Only a bankruptcy court can override the state laws that make it difficult and expensive for Chrysler and GM to pare back a combined network of 10,000 dealerships, about 10 times more than Toyota has in the United States.
And only a bankruptcy court can impose on members of the United Auto Workers pay and benefit packages comparable to those paid at the nonunionized plants of foreign manufacturers that have been stealing market share from the Big Three for decades.
If the Treasury were to commit government funds without getting this kind of long-overdue restructuring, it would simply be throwing good money after bad.
But that's not all. Taxpayers should also demand that the Treasury take the same hard line in negotiating a rescue for the automakers that it took in structuring the rescues of Fannie Mae, Freddie Mac, AIG and Bear Stearns.
Equity holders of both auto companies -- including Cerberus Capital Management, the hedge fund that purchased Chrysler from Daimler with very little of its own money -- should be wiped out, or at most given a small stake in the new company.
Creditors should get only 30 or 40 cents on the dollar owed -- about what the debt is selling for now -- plus an equity stake in the new company.
And top management of both companies should be shown the door, along with most of the directors, in recognition of their failure to deliver for shareholders and creditors.

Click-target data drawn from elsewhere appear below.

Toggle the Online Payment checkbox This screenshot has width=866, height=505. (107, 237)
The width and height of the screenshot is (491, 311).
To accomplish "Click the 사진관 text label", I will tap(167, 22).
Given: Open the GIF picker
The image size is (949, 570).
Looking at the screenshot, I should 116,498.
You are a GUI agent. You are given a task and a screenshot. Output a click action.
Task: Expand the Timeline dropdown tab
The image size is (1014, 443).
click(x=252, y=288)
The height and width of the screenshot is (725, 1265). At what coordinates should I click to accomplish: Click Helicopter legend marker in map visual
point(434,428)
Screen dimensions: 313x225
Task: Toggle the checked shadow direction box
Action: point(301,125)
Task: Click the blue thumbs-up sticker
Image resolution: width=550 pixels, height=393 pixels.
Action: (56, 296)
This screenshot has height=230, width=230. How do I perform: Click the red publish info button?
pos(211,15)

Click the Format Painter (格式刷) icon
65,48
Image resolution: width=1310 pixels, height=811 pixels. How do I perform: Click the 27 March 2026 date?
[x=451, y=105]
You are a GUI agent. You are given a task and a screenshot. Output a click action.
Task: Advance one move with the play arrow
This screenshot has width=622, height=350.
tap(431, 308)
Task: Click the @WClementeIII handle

All of these terms -- the cost-cutting, the dealer restructuring, the haircuts for shareholders and creditors, the management changes -- can be negotiated upfront and presented as a done deal to the bankruptcy court. Such a "prepackaged" bankruptcy would allow GM-Chrysler to run through the reorganization process in a matter of a few weeks or months without missing a payroll or a day of production. It would save as many jobs as can reasonably be saved and preserve what value is left in the companies, while giving taxpayers a reasonable chance of earning a return on their investment.
Honestly, I don't know if the GM-Chrysler merger makes a lot of business sense. The promised savings of $9 billion a year are overblown -- as far as I can tell, most of that represents reduction in capacity that could just as easily be accomplished by the companies separately as together. At the same time, in an industry that has gone from producing 17 million vehicles a year to 12 million, some consolidation is probably inevitable.
What I do know, however, is that's it's time for Michigan's senators and congressmen and governors to stop shilling for Wall Street creditors and shareholders and defending managers and unions that stubbornly ignore market realities. For years, these politicians did the bidding of the Big Three by pushing a protectionist agenda and fighting off attempts to impose reasonable fuel-efficiency standards -- and the result is that all three companies now stand on the brink of financial collapse.
This time, they owe it to their constituents and the country to back a painful but credible strategy to save the industry rather than one that simply bails out the industry from another mess of its own creation.